Tasks:
• 1. In the passage on business costs, what total fixed costs are given for the example online coaching business?
• 2. Reproduce the passage on business costs word for word, from "Even if you" up to and including "to replace you.".

A special note about your salary: While it might be tempting to pay yourself a lot out of the gates, we recommend sticking with a reasonable number that will get your needs met (to start). Similarly, you might be tempted to not include your salary in your business costs at the beginning, however, this is an equally terrible mistake.

Even if you can’t pay yourself a fair wage (yet), it’s important to include a salary in your costs so you can see if you have the potential to build a sustainable business (or not).

To take emotion out of the picture, we recommend doing some research and looking up comparable wages in the market of someone doing your job. This is especially crucial if you plan on selling your company one day or moving out of your role. The potential buyer isn’t going to care about how much you think you’re worth, they are going to care about how much it will cost to replace you.

While you might be tempted to take a larger salary as soon as you scale, we recommend taking more of a consistent salary (and setting some extra funds aside) so you have some runway in case the market changes or your health/ability to work changes.

As an example, let’s say you run an online coaching business that includes guest speakers. Your fixed annual costs might include:

Salaries of core team members = $110,000
Professional fees (legal + accounting) = $3,500
Design + Marketing = $3000
Guest speakers = $2,400
Training Software = $1,500
Office Supplies = $500
Social Media Scheduling Software = $360
Bookkeeping Software = $360
Website Hosting = $300

Total Fixed Costs = $121,920

2. Variable costs
Unlike fixed costs, variable costs change in proportion to how much you sell. So, if you sell more products and services, these costs go up; if you sell less, they go down.

Rows:
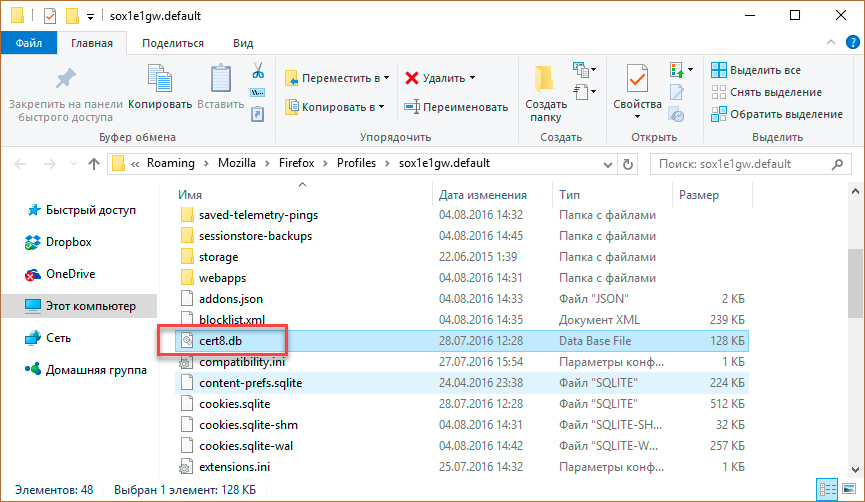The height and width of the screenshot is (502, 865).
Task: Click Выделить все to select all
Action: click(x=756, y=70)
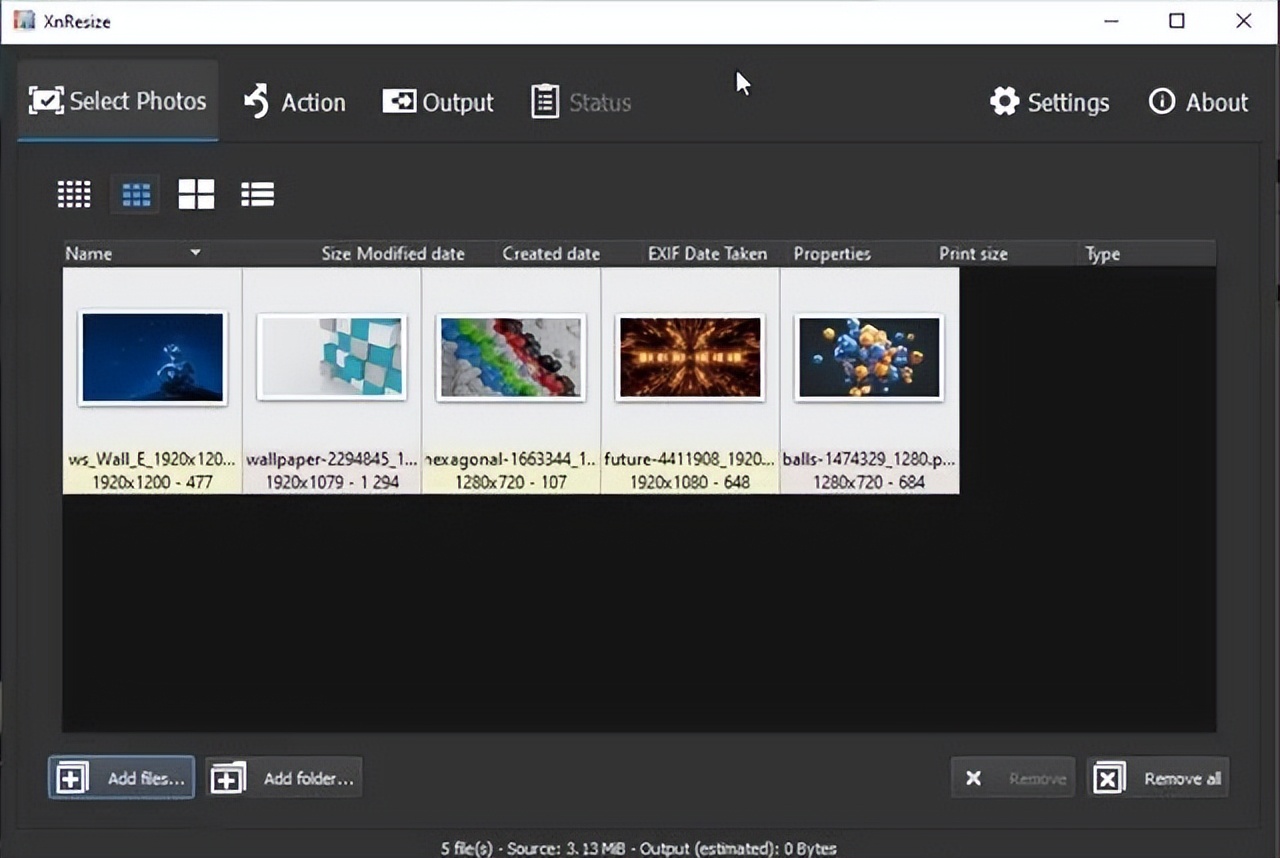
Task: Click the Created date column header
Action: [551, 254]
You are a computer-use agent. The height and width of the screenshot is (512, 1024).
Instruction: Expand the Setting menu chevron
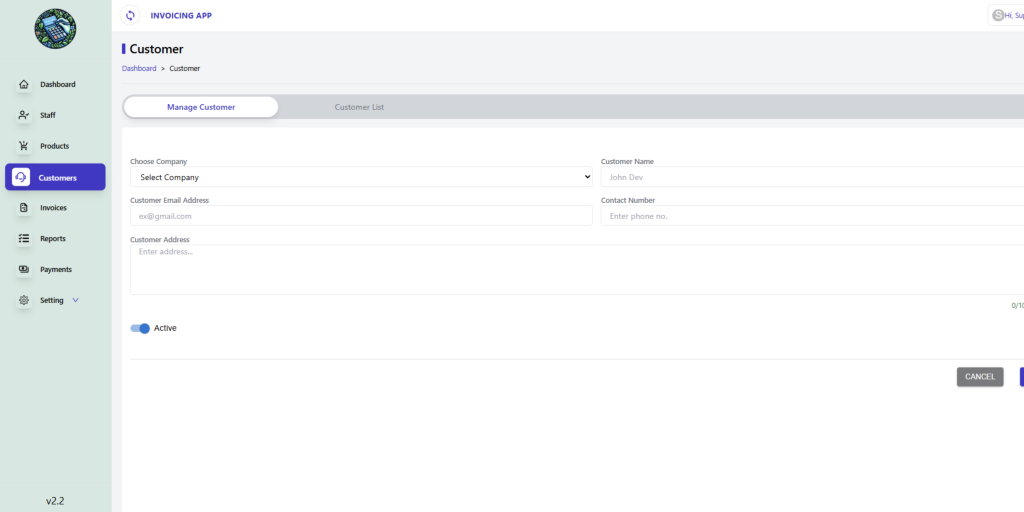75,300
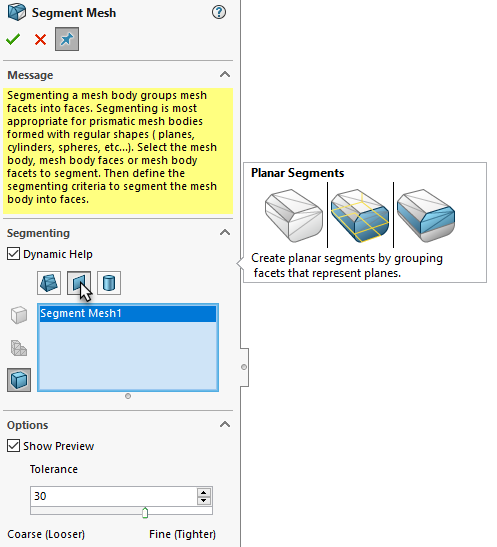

--

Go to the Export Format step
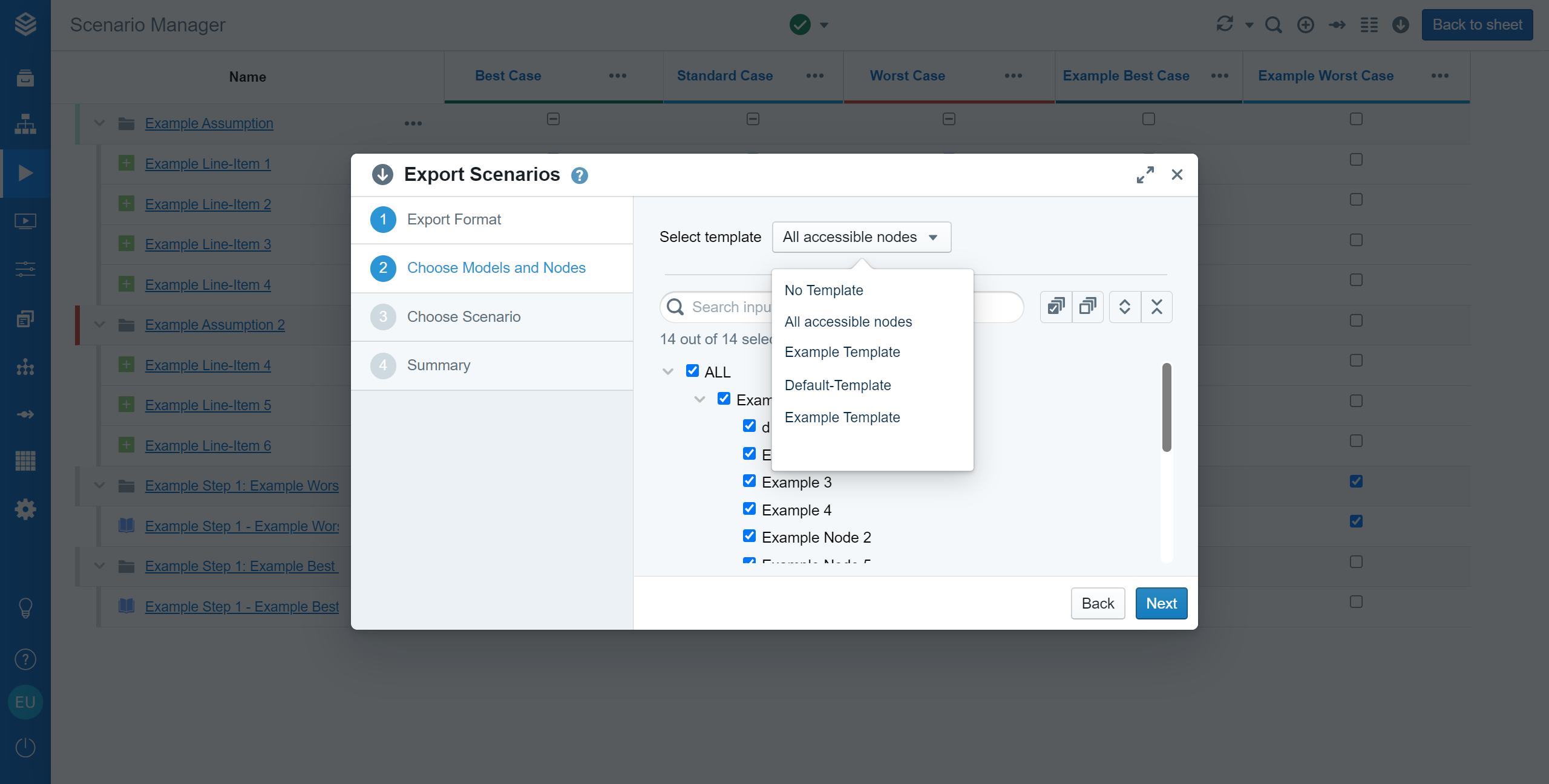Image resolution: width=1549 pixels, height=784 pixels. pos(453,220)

Exercise answers:
• 1. $121,920

• 2.
Even if you can’t pay yourself a fair wage (yet), it’s important to include a salary in your costs so you can see if you have the potential to build a sustainable business (or not).

To take emotion out of the picture, we recommend doing some research and looking up comparable wages in the market of someone doing your job. This is especially crucial if you plan on selling your company one day or moving out of your role. The potential buyer isn’t going to care about how much you think you’re worth, they are going to care about how much it will cost to replace you.